The way we use social media is becoming more like old media

This is just an intuition - I’ve got nothing but anecdotal evidence for it - but social media doesn’t seem particularly social. In fact, it’s as if genuinely communicative activity peaked a couple of years ago and is now waning.

Think about it yourself: unless you’re a really dedicated poster, when was the last time you got into a real spat? And the time before that? My (unfounded) sense is that the frequency of what experts call ‘horizontal interactions’ (between normal people rather than from the top down) relative to the number of participants is falling. Even if the number of social media users is growing in absolute terms, interactions ‘per capita’ must surely be in decline. Or at least it seems that way among my cohort. 

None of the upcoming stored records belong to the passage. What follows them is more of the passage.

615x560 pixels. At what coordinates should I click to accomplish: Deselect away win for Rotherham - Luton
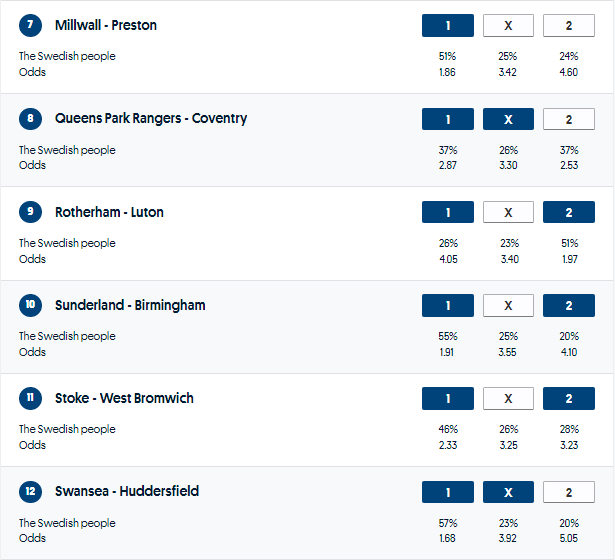click(x=568, y=213)
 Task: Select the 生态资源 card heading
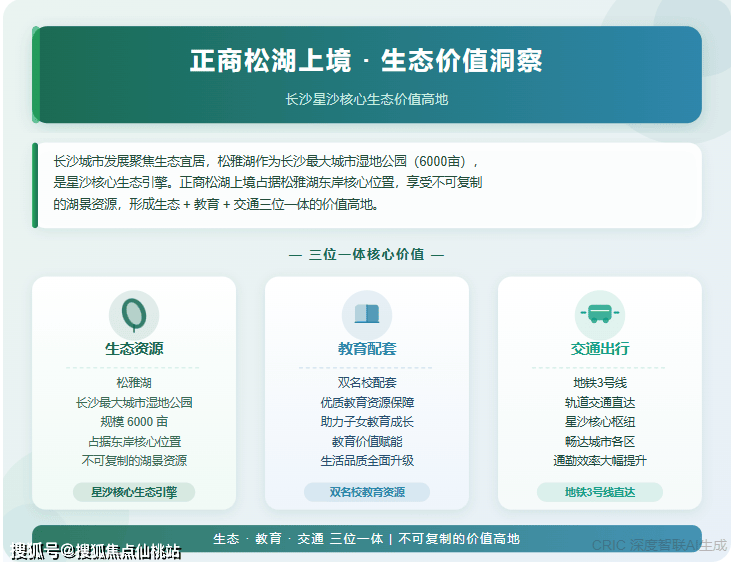pos(134,349)
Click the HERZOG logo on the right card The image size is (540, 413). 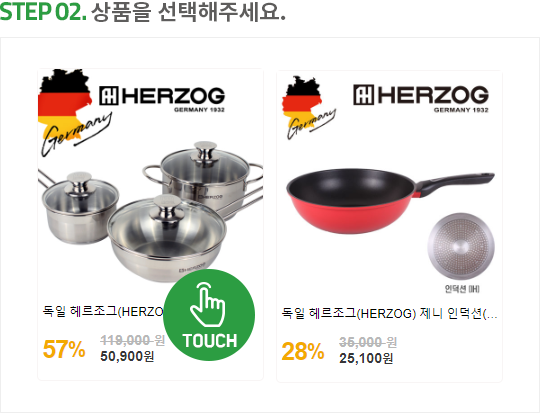coord(421,98)
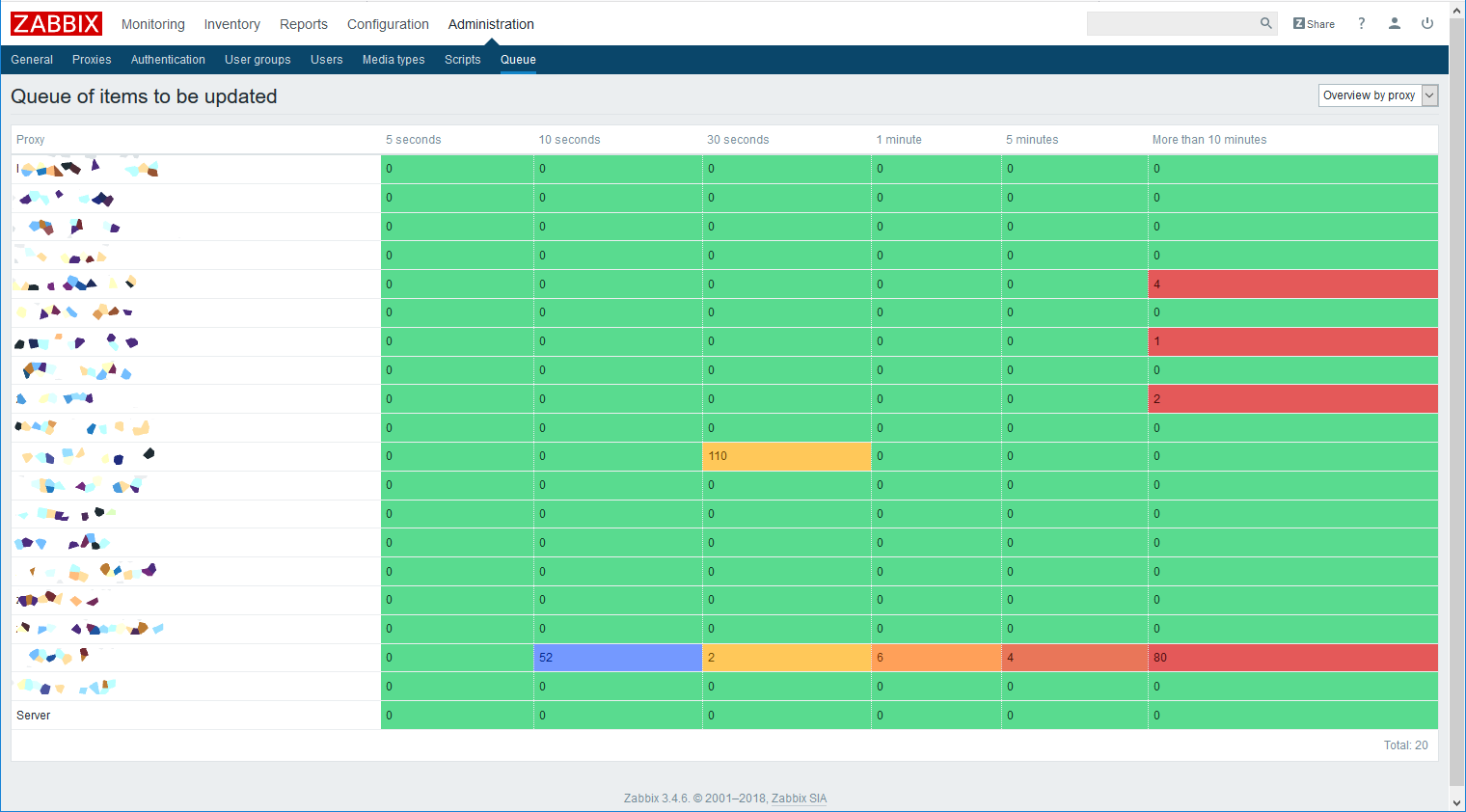1466x812 pixels.
Task: Click the sign out power icon
Action: (x=1426, y=23)
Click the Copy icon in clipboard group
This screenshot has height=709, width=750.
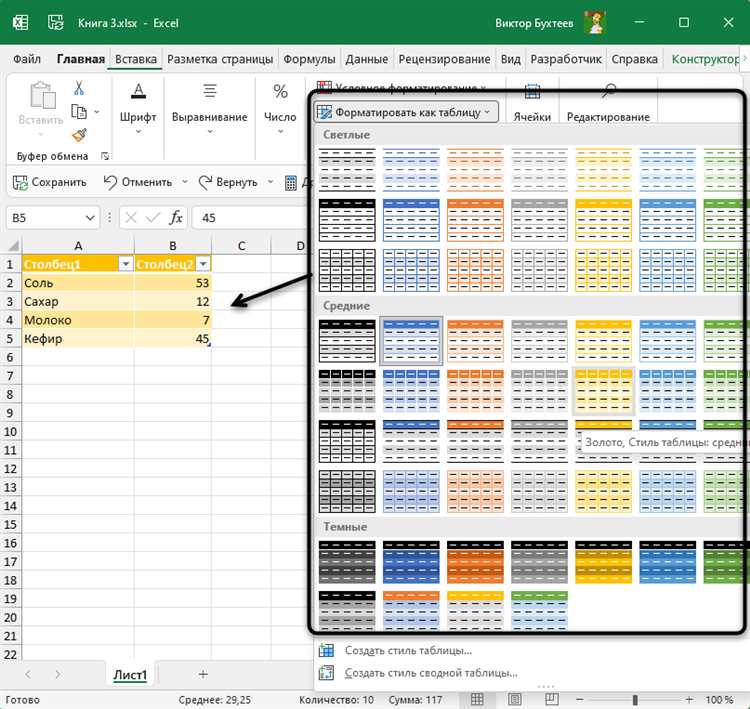click(x=79, y=112)
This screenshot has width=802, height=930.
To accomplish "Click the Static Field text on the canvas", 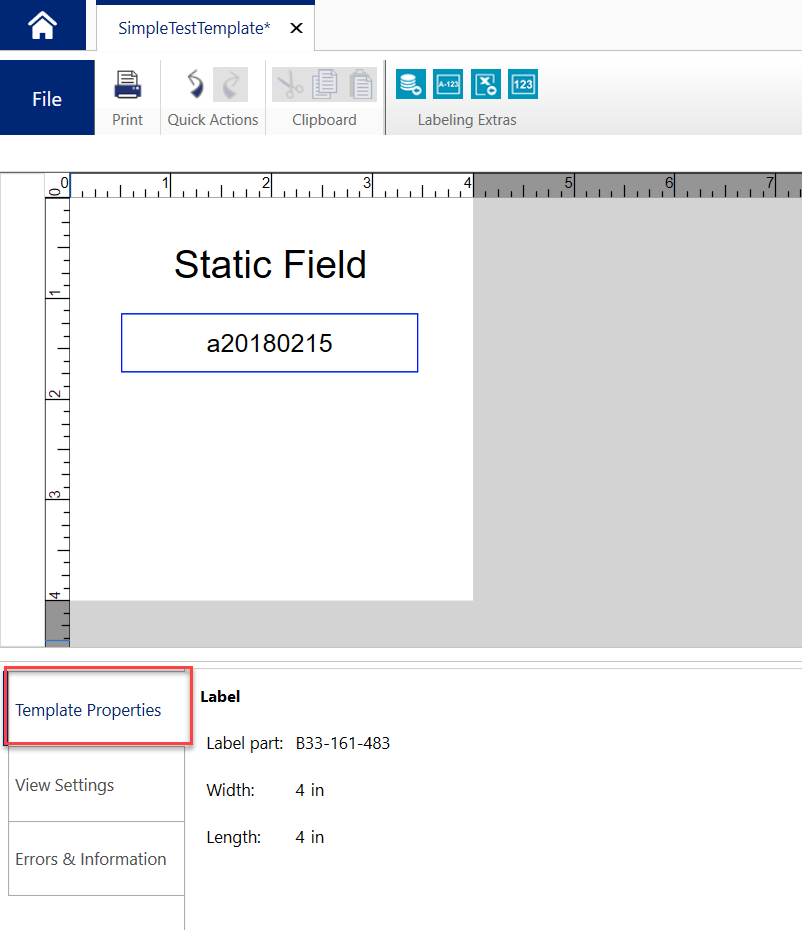I will point(269,264).
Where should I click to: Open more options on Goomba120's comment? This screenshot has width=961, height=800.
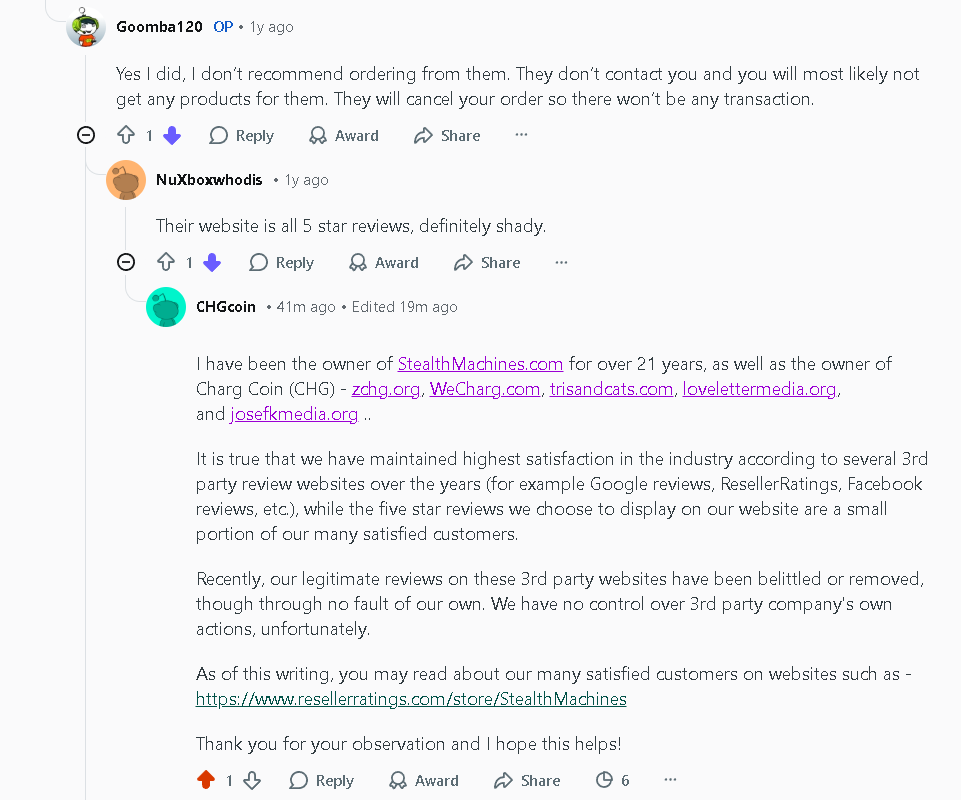[521, 135]
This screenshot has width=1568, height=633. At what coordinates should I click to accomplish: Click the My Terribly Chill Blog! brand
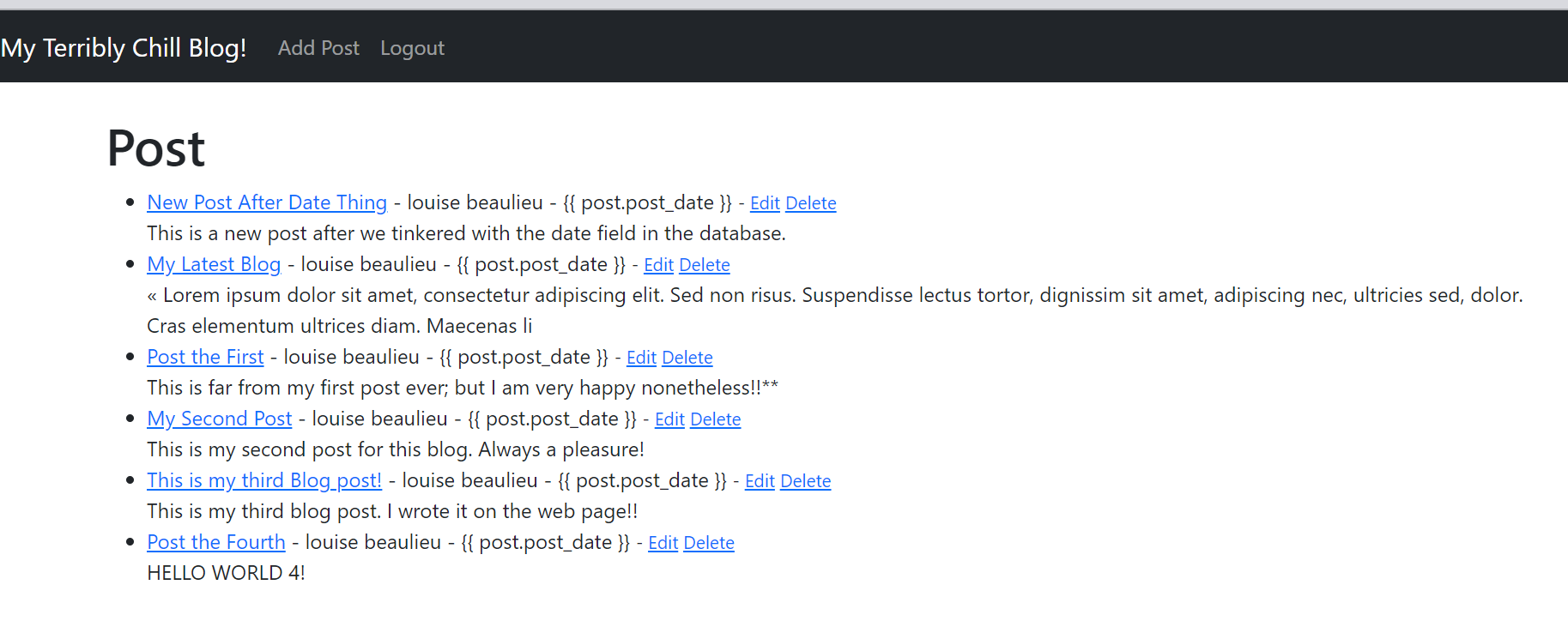[124, 48]
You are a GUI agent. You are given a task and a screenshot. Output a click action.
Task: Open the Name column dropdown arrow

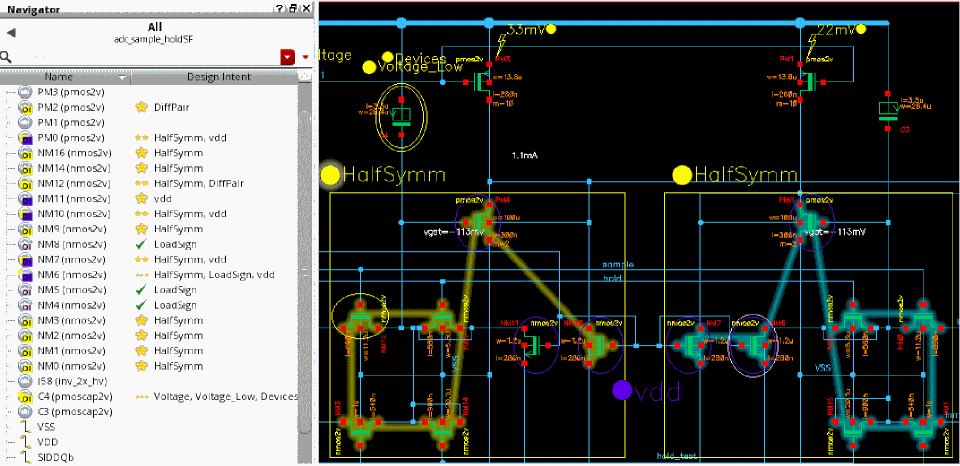point(122,77)
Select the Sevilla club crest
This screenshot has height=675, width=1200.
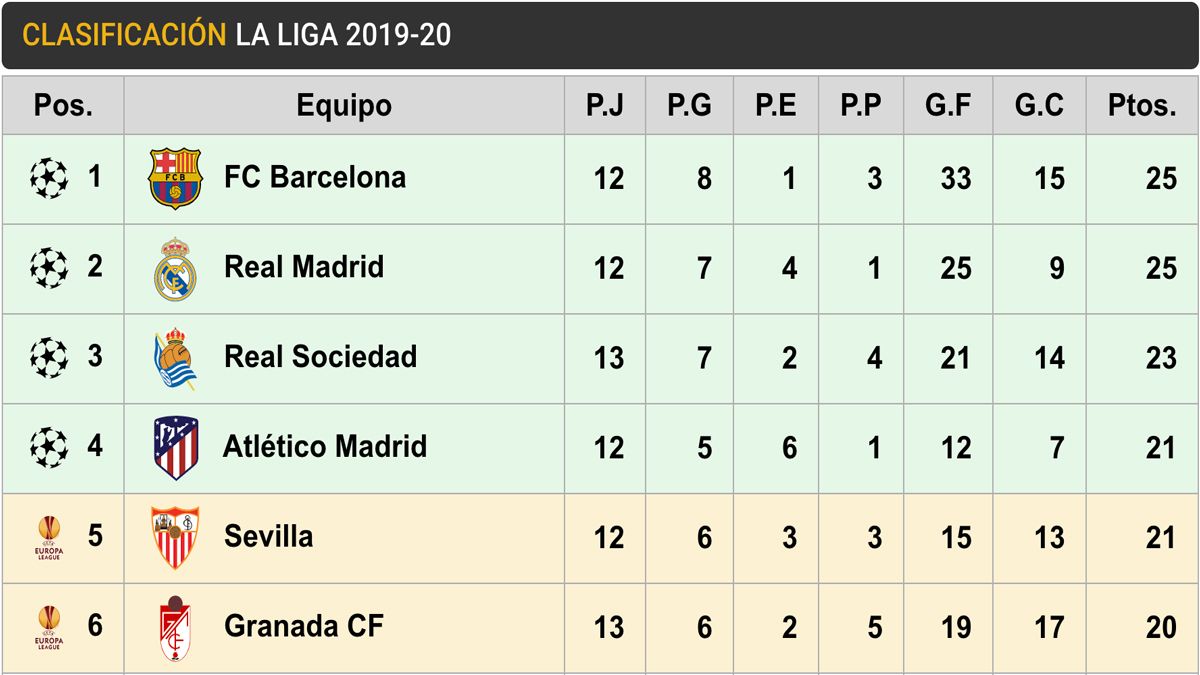[175, 537]
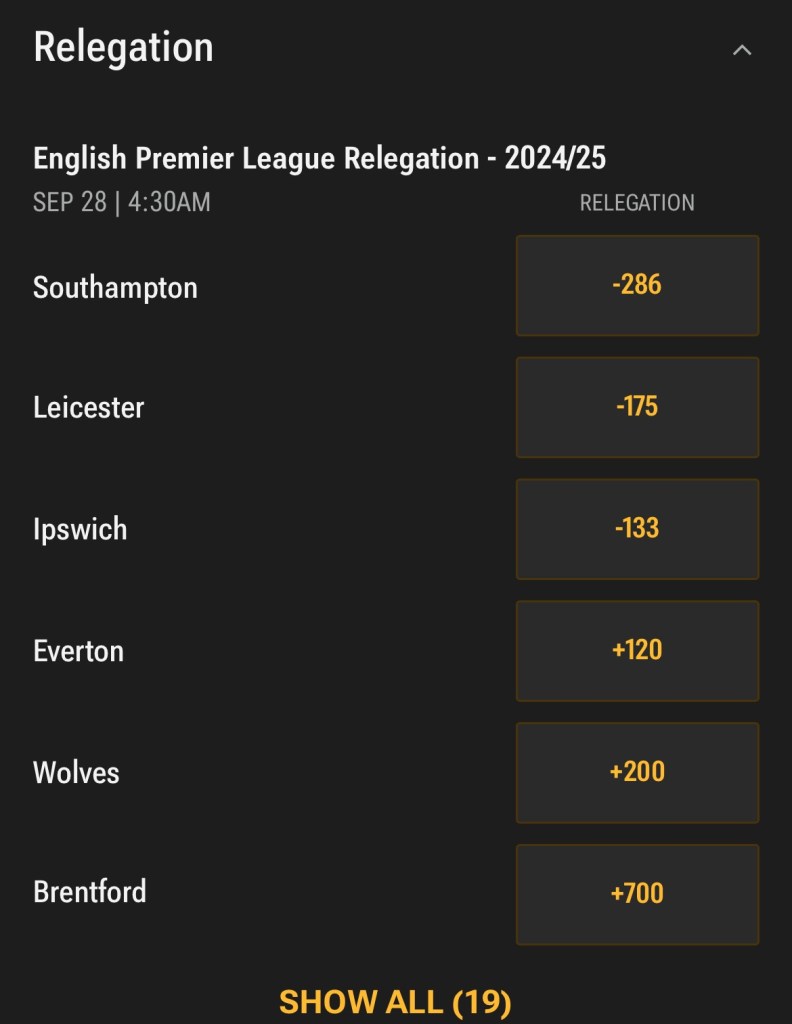The width and height of the screenshot is (792, 1024).
Task: Bet on Leicester at -175
Action: point(637,407)

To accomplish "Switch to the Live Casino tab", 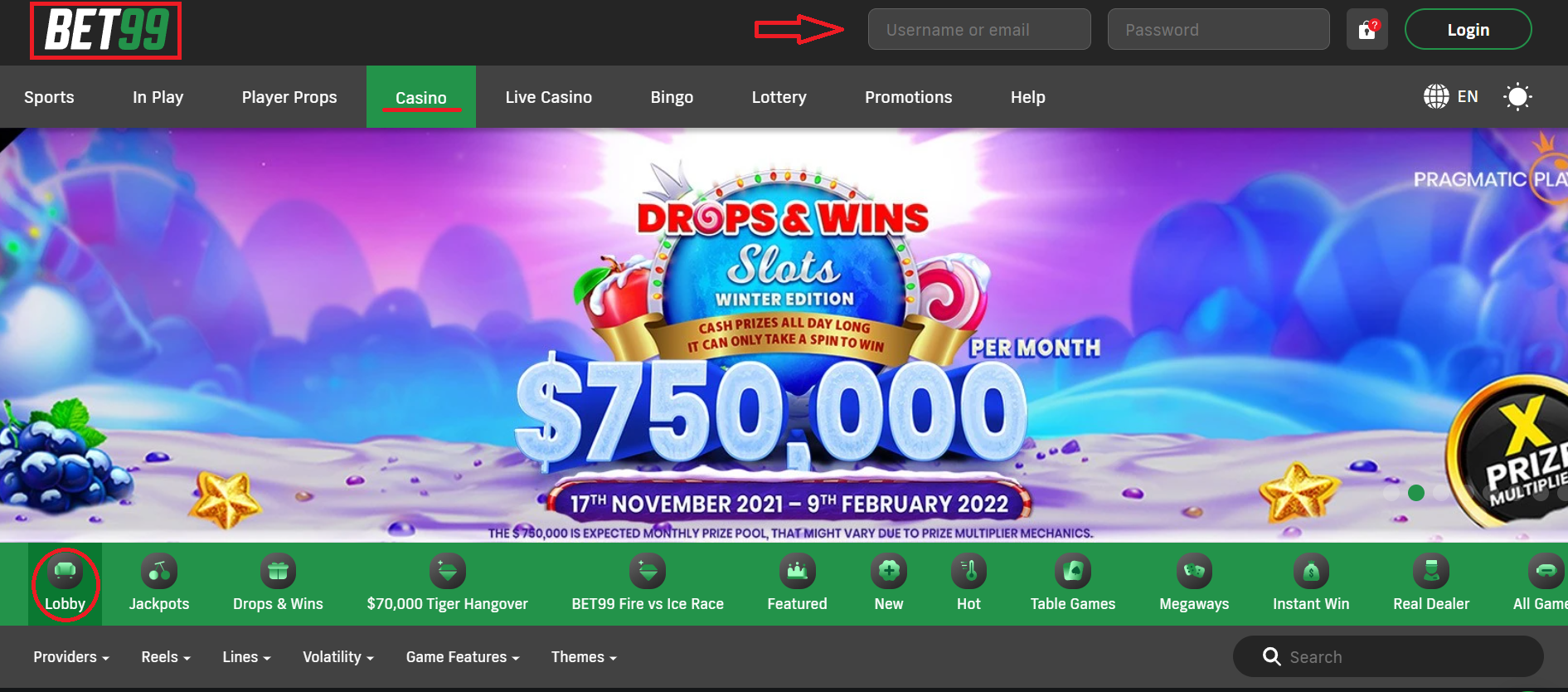I will point(549,97).
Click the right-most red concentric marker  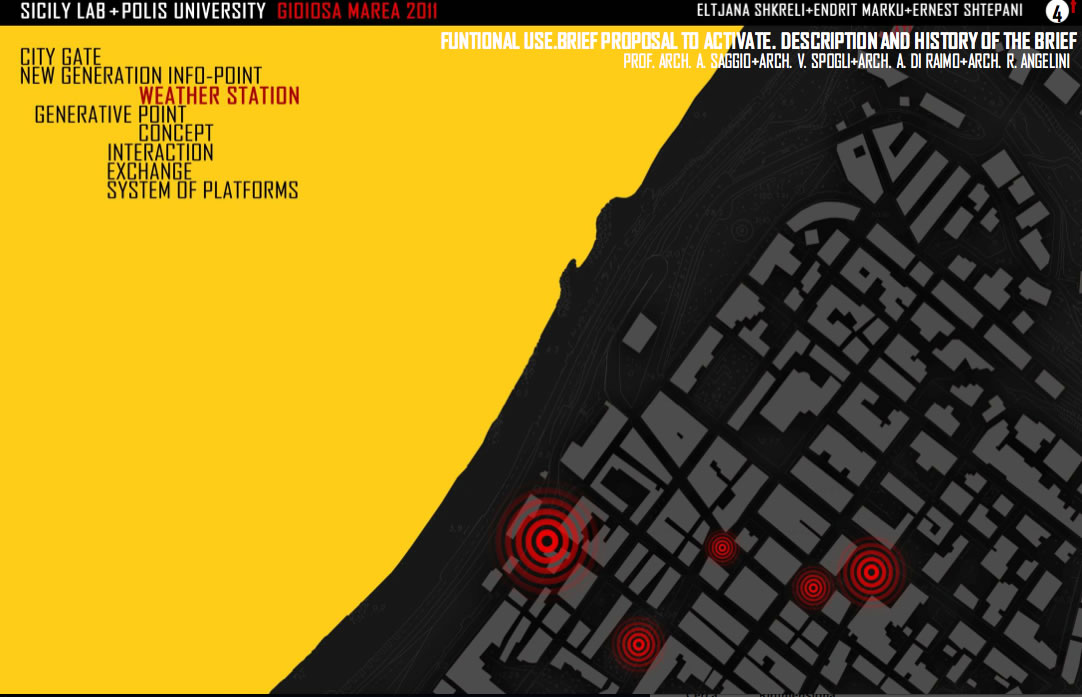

Moreover, there is surely an increasing passivity. When media experts talk about social media, they normally talk about Twitter. They talk about the democratisation of communication, how anyone can now ‘have a go.’ Aside from the fact that, for the vast majority of its users, Twitter can be a lonely, almost silent place, most people aren’t even on Twitter. A million people have left it this year. Its share price is plunging. The media experts are always careful to mention Facebook - where most of us really reside in some permanent sense - but even there people don’t talk to each other very much. If you want to talk to someone, you use messenger or Whatsapp. If you want to tell someone about something, you post. But you do it in a way that suggests you want likes, not a long conversation.

The way experts often talk about and think about and even see the internet is as a potentially wonderful, often dangerous, horizontal, participatory democratisation of communication. But that’s a view based solely on status. It is the instinctive ideology of the influencer. It’s not that everyone is having more and greater communicative interactions, sharing (real or invented) knowledge, correcting or deforming the old information channels.

Instead, for most people, social media looks increasingly like, well, media. Yes, the sources of production are relatively decentralised. Yes, it’s sort of personalised. Never mind the selective algorithms (which are designed to reproduce the popularity of the already popular), the extremely constrained process of discovery is pre-tailored. We are exposed to a curated feed of information - call it, I don’t know, a channel - to which we passively display approval by rewarding it with views. The nature of the user’s activity is increasingly familiar - because it’s precisely what people used to do in front of the telly.

Twitter gets talked about a lot by a certain kind of journalist and media expert, Instagram less so. Ask yourself when was the last time you met someone under the age of twenty-five - even thirty - who uses Twitter. And then recall all the times you’ve watched - perhaps bemused - as you’ve seen people double-tap their screens to like content on Instagram. It might even be you doing it. On Instagram no one really talks. I asked several groups of young-ish students over summer how often they talked on social media (rather than just liking) and the answer was unanimous: almost never.


Communication has retreated to various private and semi-private, semi-public spheres. The utopia of the smooth, undifferentiated, universal public sphere - still being debated on my university course last year - is long dead. It never existed. Because communication needs a channel and a prescribed audience or it just becomes shouting into the void. Social media, just like old media, is structured by power relations that exclude some voices and include others. But that’s not the interesting thing. What’s interesting are the private, semi-private and semi-public spaces people build where they can be heard (even if not always safely): from family Whatsapp groups to large Facebook groups of tens of thousands. The interesting thing to think about is what new configurations of the relation public/private (which are always mutually constitutive and produce each other in the very process of their differentiation) are emerging.